Life imprisonment is a pretty harsh sentence for stealing a total of $230. But Rommel was subject to a Texas version of “Three Strikes, You’re Out.” The law imposed an automatic life sentence on anyone convicted of three felonies.
Today federal lawmakers want to pass the same kind of legislation for the whole nation. It’s called the “Three-Time Loser Act.”
But the bill itself is the real loser.
The Three-Time Loser Act is being sold to the public as a way to get tough on crime. But this bill covers only federal crimes. Since more than 99 percent of violent crimes are prosecuted on the state level, the bill is mere window-dressing.
What’s more, the act goes after a lot of the wrong people. Its broad definition of violent crime doesn’t cover just a stranger holding a gun to your head. It also covers a fist fight in a bar. Under this law someone could be shut away for life for three drunken brawls.
Even worse, the Three-Time Loser Act applies to violent crimes against property as well as people. A petty burglar who uses a crowbar to break into someone’s car gets the same punishment as someone who uses a crowbar to break someone’s head.
In fact, the bill even goes after threats of violence against property. I can just picture someone caught in a traffic jam being arrested for shaking his fist at another car. Three shakes and you’re out, for life.
What we’re seeing here is all the mischief caused by mandatory sentencing laws that automatically impose sentence A for crime B. Mandatory sentences treat every offense alike, with no regard for individual circumstances. A petty swindler like William Rommel, who commits fraud three times, gets the same life sentence as a serial murderer who kills three times.

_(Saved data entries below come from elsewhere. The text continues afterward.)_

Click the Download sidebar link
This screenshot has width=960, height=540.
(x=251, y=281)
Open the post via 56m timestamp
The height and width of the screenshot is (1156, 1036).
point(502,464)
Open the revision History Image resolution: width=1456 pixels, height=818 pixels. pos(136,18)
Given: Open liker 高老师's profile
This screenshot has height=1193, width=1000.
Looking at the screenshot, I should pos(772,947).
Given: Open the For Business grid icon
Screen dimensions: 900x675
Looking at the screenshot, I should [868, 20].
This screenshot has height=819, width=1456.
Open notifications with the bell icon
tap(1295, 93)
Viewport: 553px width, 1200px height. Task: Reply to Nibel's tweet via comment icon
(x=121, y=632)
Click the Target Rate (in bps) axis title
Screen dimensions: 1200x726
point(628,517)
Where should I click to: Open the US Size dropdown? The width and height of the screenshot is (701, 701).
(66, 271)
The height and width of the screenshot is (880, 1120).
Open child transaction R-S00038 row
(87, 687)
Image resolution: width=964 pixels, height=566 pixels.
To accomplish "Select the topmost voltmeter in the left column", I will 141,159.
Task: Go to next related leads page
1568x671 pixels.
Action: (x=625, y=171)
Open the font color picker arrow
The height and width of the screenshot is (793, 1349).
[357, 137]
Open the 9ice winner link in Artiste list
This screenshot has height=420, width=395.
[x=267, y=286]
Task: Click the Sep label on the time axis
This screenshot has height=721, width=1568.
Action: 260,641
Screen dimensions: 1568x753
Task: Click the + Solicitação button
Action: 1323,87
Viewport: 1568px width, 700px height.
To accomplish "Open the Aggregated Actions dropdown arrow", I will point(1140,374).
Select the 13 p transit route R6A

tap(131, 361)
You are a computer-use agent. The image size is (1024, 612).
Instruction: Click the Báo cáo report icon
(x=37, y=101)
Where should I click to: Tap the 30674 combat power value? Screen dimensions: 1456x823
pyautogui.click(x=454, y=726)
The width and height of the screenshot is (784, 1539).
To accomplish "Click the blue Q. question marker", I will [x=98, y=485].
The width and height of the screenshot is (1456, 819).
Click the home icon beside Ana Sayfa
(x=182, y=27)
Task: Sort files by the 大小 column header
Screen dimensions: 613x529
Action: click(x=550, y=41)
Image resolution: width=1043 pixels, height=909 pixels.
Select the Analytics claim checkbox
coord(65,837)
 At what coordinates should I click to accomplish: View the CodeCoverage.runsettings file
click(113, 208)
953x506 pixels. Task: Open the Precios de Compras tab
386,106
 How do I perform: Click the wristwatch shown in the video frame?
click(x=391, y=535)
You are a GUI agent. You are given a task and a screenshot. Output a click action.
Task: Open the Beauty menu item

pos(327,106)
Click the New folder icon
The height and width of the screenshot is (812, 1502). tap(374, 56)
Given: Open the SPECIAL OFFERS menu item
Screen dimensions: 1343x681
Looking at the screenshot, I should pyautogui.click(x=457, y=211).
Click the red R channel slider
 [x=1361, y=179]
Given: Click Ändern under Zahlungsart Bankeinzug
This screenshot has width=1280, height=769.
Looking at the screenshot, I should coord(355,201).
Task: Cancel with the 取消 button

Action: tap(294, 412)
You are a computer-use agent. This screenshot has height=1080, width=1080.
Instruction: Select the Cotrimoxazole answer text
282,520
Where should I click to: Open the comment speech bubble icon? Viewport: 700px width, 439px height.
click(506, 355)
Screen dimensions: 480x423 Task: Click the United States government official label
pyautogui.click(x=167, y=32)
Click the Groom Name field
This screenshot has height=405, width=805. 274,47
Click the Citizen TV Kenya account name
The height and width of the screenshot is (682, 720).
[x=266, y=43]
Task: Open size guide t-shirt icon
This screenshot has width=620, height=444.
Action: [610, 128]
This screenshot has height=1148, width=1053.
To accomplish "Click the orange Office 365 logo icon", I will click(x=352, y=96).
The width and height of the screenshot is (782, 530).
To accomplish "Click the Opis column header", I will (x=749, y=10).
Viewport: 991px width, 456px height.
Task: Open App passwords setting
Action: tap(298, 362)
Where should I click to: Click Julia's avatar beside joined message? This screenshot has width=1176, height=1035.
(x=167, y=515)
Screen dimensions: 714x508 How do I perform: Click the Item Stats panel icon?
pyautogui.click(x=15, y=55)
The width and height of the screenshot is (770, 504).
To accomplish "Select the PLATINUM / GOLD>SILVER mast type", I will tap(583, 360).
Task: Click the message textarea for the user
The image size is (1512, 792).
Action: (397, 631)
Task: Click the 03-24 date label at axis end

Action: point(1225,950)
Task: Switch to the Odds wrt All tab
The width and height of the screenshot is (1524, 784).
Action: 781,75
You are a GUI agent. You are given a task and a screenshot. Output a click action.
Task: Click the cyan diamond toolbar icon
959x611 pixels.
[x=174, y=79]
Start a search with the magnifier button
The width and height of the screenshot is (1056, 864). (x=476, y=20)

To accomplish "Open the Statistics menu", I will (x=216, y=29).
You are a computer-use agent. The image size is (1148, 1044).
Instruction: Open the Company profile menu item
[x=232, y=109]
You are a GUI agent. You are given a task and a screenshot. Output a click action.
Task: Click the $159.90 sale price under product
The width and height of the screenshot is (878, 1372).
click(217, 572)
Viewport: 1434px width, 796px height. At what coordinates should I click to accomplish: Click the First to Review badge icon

The irony is, we don’t even need Three Strikes, You’re Out legislation. For serious violent offenses, judges already have the authority to put criminals away for decades. The reason violent thugs are bounced back onto the streets has less to do with lenient sentences than with prison overcrowding. With no place to put them, prison officials are forced to release dangerous criminals early.
What you and I should really press for is legislation that puts nonviolent criminals into alternative forms of punishment. Small-time offenders should not be taking up costly space behind bars. Instead they should be placed in community-service programs where they can perform some social good.
This would free up prison cells to keep truly dangerous offenders locked up for a long time.
No doubt you’ve heard politicians drumming up support for Three Strikes, You’re Out and posing as tough on crime. But in reality this bill is a sheep in wolf’s clothing. It has sharp-looking teeth, but it’s a woolly-headed bill that will fill our prisons with small-time swindlers and burglars.
While really violent criminals continue bouncing back into the streets and dark alleys.